Figure 6. Collective opening profiles of the collagen nonpromoter sequence calculated from the PBD Langevin dynamic simulations.

(A) Probability for collective opening (vertical axis) of ten base pairs starting at specific nucleotide position within the collagen intron (horizontal axis), as a function of bubble amplitude [Å]. For comparison the profile of the collagen promoter is also presented (bottom panel). Probability values are colored to the same scale between the promoter and the intron sequences, as shown below the plots. Nucleotide positions in the collagen promoter are labeled relative to the TSS (+1). The sequence identity is shown at the top. (B) Probability for opening (vertical axis) of amplitude threshold (tr)≥1 Å, starting at specific nucleotide positions (horizontal axis), as a function of bubble length [bp]. Probability values are colored to the same scale, as shown below the plots. The sequence identity is shown at the top. (C) Average lifetimes of DNA collective openings of amplitude tr≥1 Å (vertical axis), starting at specific nucleotide positions (horizontal axis), as a function of length [bp]. The average lifetimes of collective openings for the collagen promoter are shown below. The TSS is marked with a vertical line. The color scale shown below the plots represents the average lifetimes [ps].

Figure 7. Average base pair separation coordinates for the AAV P5 promoter.

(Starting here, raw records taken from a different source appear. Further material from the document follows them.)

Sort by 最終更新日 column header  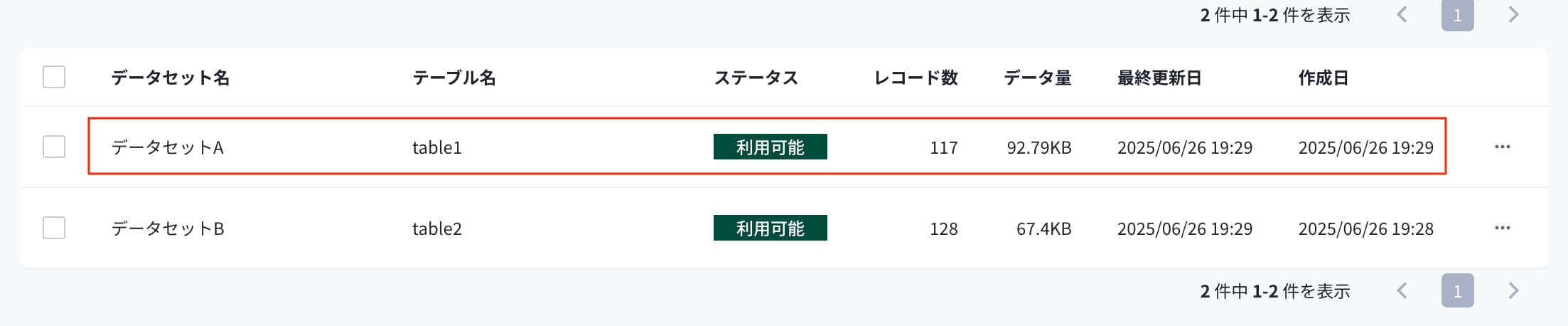click(x=1159, y=78)
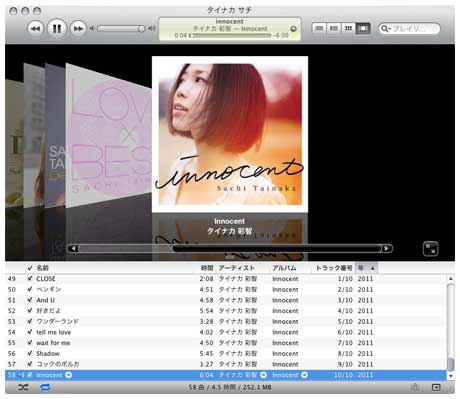Sort by the year column header arrow
This screenshot has width=460, height=399.
pos(373,268)
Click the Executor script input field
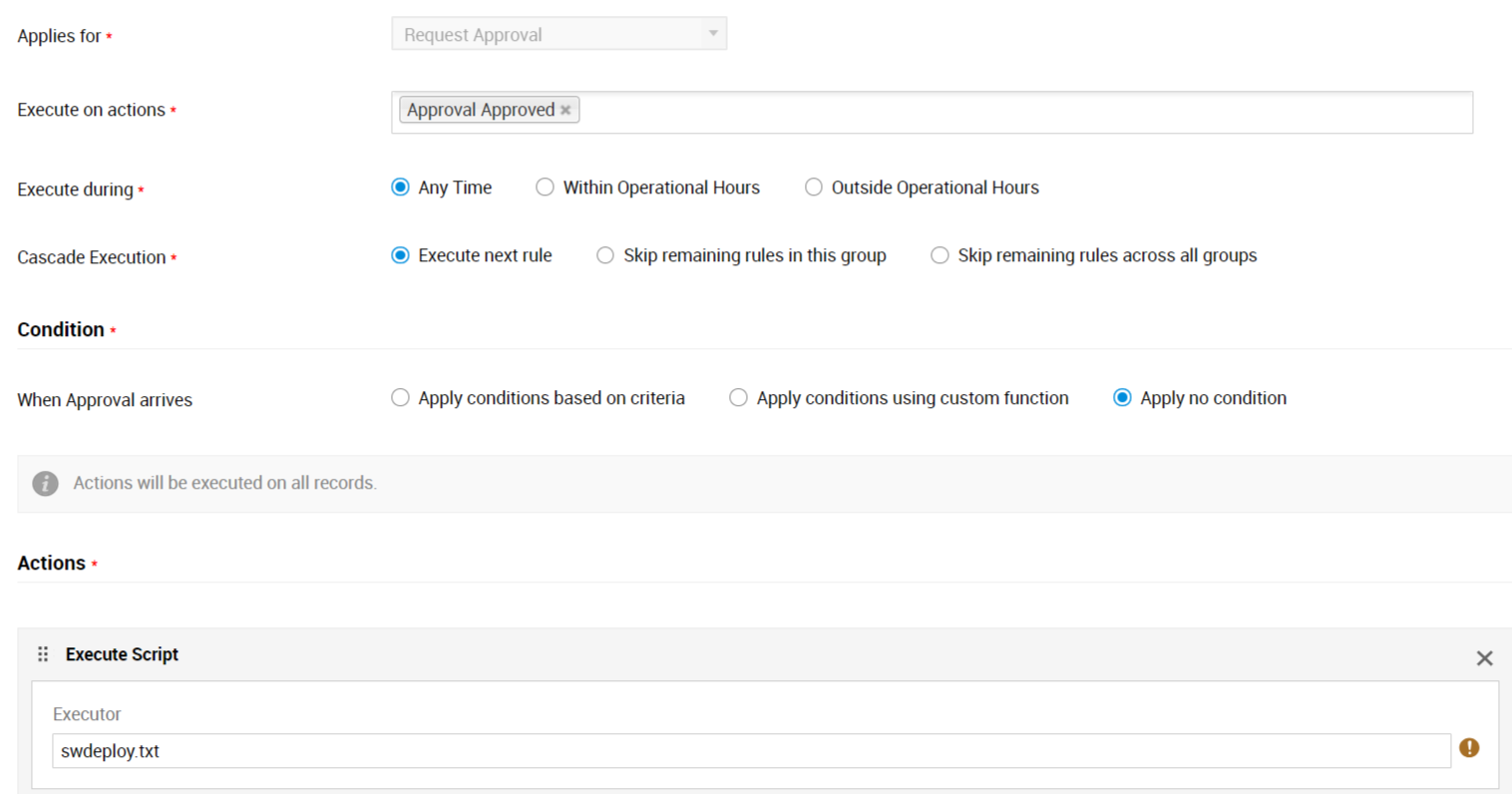Viewport: 1512px width, 794px height. coord(750,751)
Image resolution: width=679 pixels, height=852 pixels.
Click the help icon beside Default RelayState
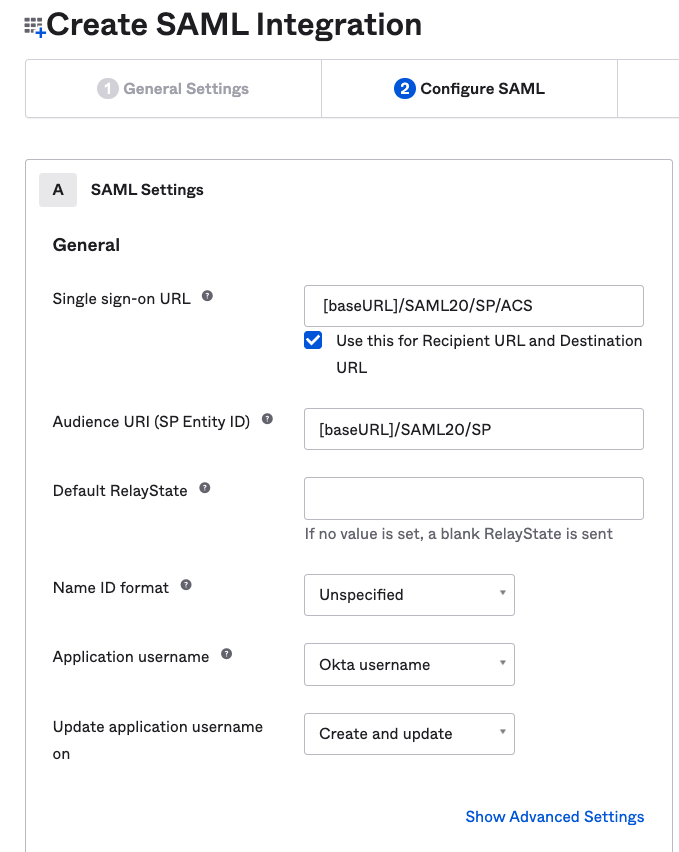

Average base pair separation coordinates [Å] calculated from the Langevin dynamic trajectories of the AAV P5 promoter (black line) and a transcriptionally silent mutant (red line). For comparison, the average coordinates calculated with Monte Carlo simulations are also shown (gray line). The P5 sequence is shown under the plot. The transcriptional start site (TSS) is marked with a blue line. Mutated residues that silence transcription are shown in red letters.